If a command fails, returning a non-zero exit code, an error string will be written to standard error regardless of output format.
Simple
A format meant to be easy to parse and human-readable. Specific to each command.
JSON
The JSON encoding of the command's RPC response. Since etcd's RPCs use byte strings, the JSON output will encode keys and values in base64.
Some commands without an RPC also support JSON; see the command's Output
description.
Protobuf
The protobuf encoding of the command's RPC response. If an RPC is streaming, the stream messages will be concatenated. If an RPC is not given for a command, the protobuf output is not defined.
Fields
An output format similar to JSON but meant to parse with coreutils. For an integer field named Field
, it writes a line in the format "Field" : %d
where %d
is go's integer formatting. For byte array fields, it writes "Field" : %q
where %q
is go's quoted string formatting (e.g., []byte{'a', '\n'}
is written as "a\n"
).
Compatibility Support
etcdutl is still in its early stage. We try out best to ensure fully compatible releases, however we might break compatibility to fix bugs or improve commands.
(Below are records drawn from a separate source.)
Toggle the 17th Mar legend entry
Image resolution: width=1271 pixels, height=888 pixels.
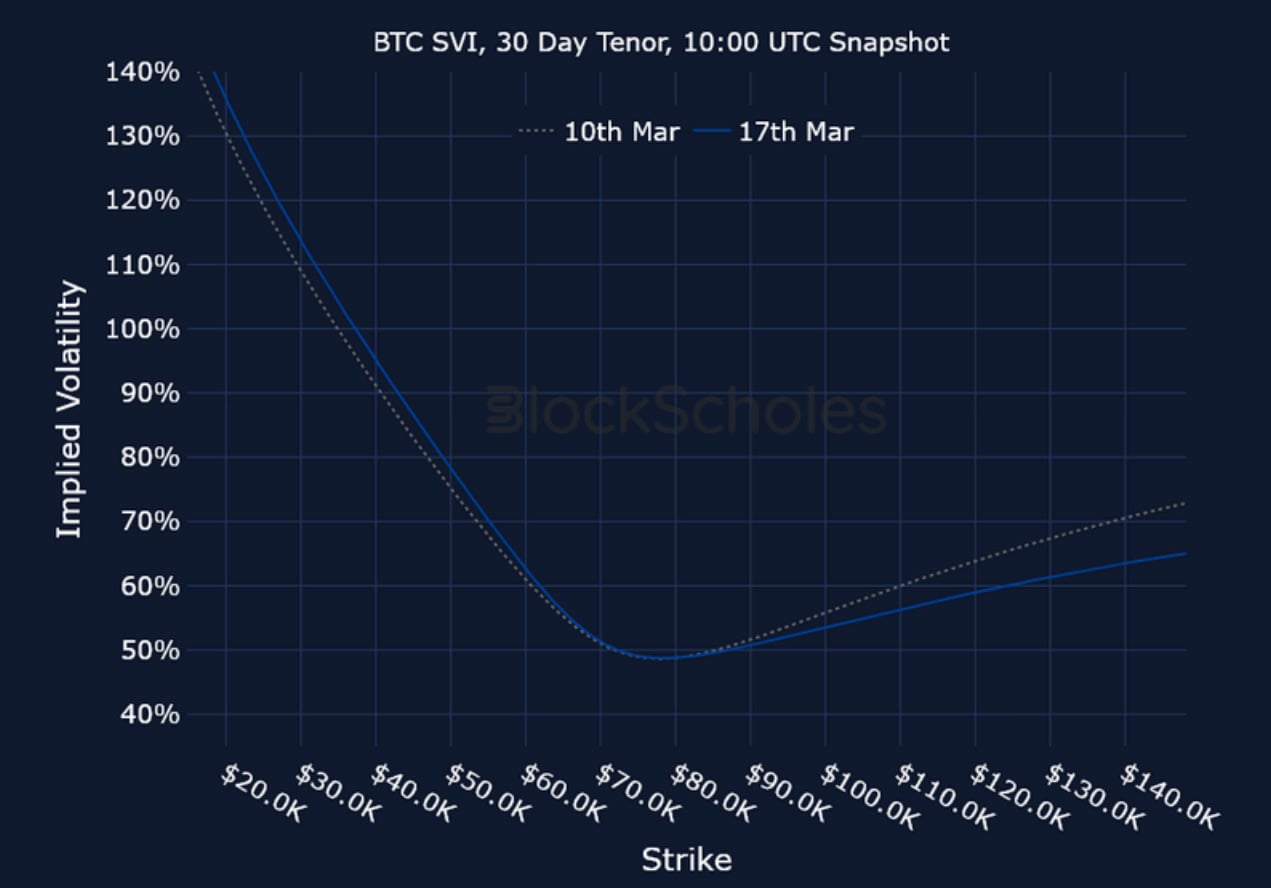coord(796,132)
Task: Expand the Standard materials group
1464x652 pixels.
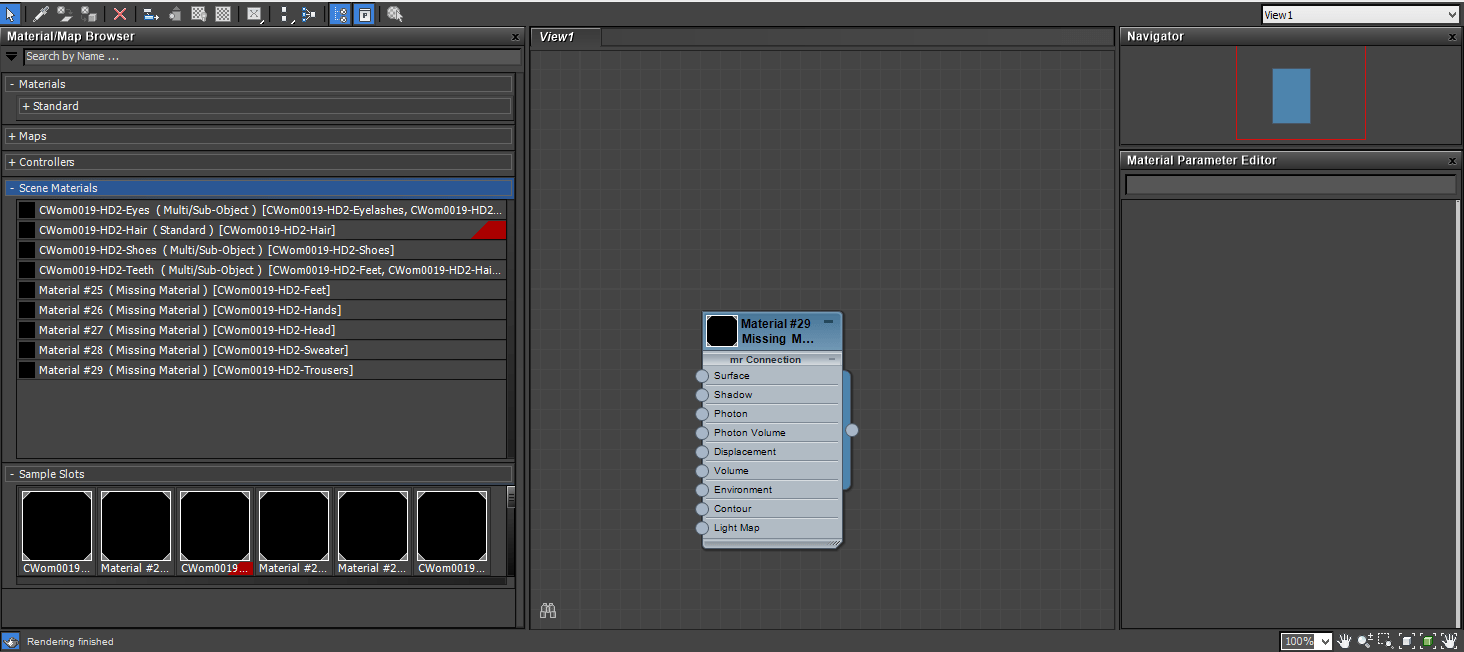Action: [27, 106]
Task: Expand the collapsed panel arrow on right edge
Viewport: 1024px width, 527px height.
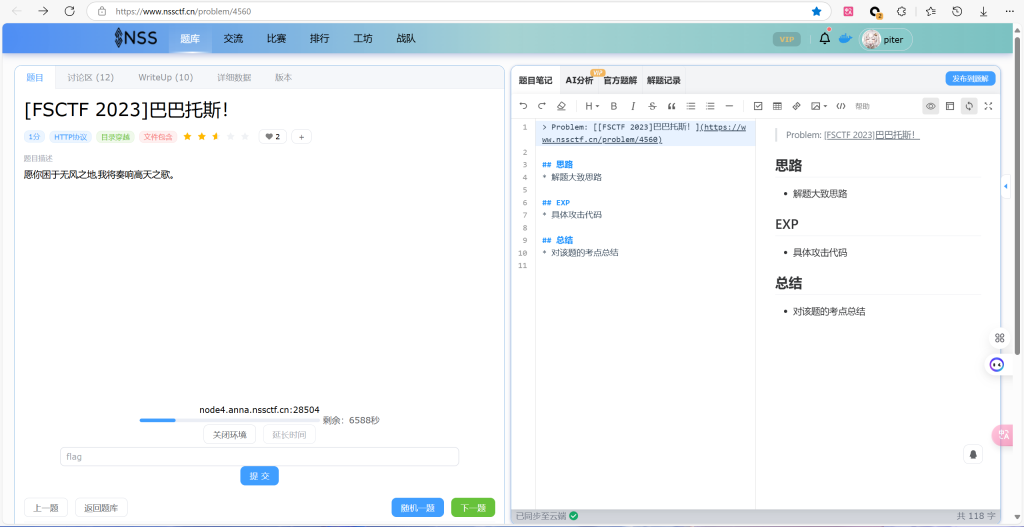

If we intend to release a version of etcdutl with backward incompatibilities, we will provide notice prior to release and have instructions on how to upgrade.
Input Compatibility
Input includes the command name, its flags, and its arguments. We ensure backward compatibility of the input of normal commands in non-interactive mode.
Output Compatibility
Currently, we do not ensure backward compatibility of utility commands.